• [FRAGMENTO DEL TEXTO]
Ni el mismísimo Horacio González se refiere a la inscripción en la pared cuando escribe su artículo “El ciclo criollista de Hugo del Carril” y asevera lo siguiente: “Lo cierto es que el calesitero había sido radical y luego conservador, brevemente antisemita y luego, purgando ese desvarío momentáneo, paladín de una justicia personal, meditada en la serenidad de su ocaso. El peronismo no contaba, aquel diálogo de los vecinos respecto a los partidos que habían hundido el país, mostraba un despecho y un descompromiso. Goyo podía no haber manifestado eso, pero lo dice -el calesitero lo dice, pero es Del Carril (…). El ciclo criollo desde la finalización de la campaña del desierto hasta la caída del peronismo, que Hugo del Carril representa como pocos en la poética popular modernista, se superpone al gardelismo y lo cultina en una rara manifestación de abandono de lo político (…)”. Pero el “VOTE ALONSO” pintado en la pared y filmado en el centro del plano por Del Carril desmiente al personaje de Goyo Lucero encarnado por Hugo Del Carril que los descalifica al verlos discutir ocupando el centro del plano, punto medio que parece absolverlo de la disputa o hasta ponerlo en un lugar de superioridad. El encuadre y el lugar que ocupa, sin embargo, se corresponden exactamente con otro plano en que ese mismo personaje, cuando niño, observa sentado en un mostrador a su padre y su padrino, adversarios políticos y amigos. Han pasado cincuenta años pero Goyo Lucero, políticamente, no ha dejado de ser nunca menor. Identificar a Hugo del Carril sólo con el punto de vista de ese personajes es un error, pues el actor y director también hace del padre de Goyo Lucero, militante nacional y popular de la Unión Cívia, pero sobre todo porque en el contracampo de esa imparcialidad descalificadora de lo político que Goyo Lucero ocupa está la pintada que lo desmiente, inadvertida hasta por ojos avezados.
El ALONSO de la pared, me dice Fernando Martín Peña cuando le pregunto por él ni bien terminada la proyección, no puede ser otro que el sindicalista José Alonso, protagonista de la resistencia peronista durante los años inmediatos al golpe que anunció la vuelta de Perón en 1964, le soltó la mano al gobierno de Illia y fue asesinado por Montoneros en 1970. Pero ese ALONSO es, además de un desplazamiento del Perón proscrito que no podía ser siquiera nombrado, un apoyo concreto al sindicalista en las elecciones de la CGT de principios de ese año y al sindicalismo como institución política, así como el “VOTE” es una señal de la distorsión democrática introducida por los golpes de Estado y la proscripción del Partido Justicialista.

• [CONSIGNA DEL EJERCICIO]
Según el fragmento, ¿por qué es un error identificar a Hugo del Carril solo con el punto de vista de Goyo Lucero? Responda en una a tres oraciones.

• [CONJUNTO DE DATOS]
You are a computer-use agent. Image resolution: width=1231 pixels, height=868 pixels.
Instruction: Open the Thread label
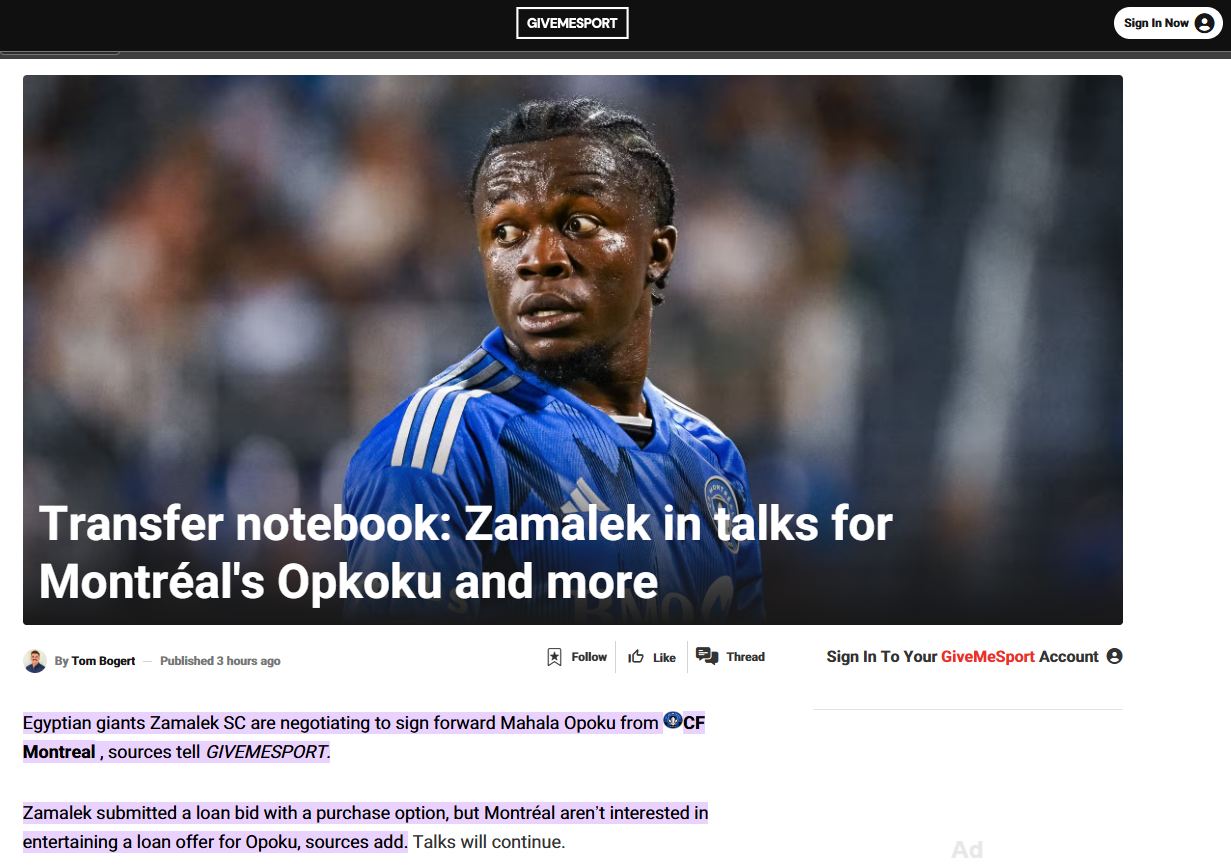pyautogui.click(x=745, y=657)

• [EJERCICIO RESUELTO]
Es un error porque el actor y director también interpreta al padre de Goyo Lucero, un militante nacional y popular de la Unión Cívica. Sobre todo, en el contracampo de la imparcialidad descalificadora de lo político que ocupa Goyo Lucero aparece la pintada "VOTE ALONSO", que lo desmiente.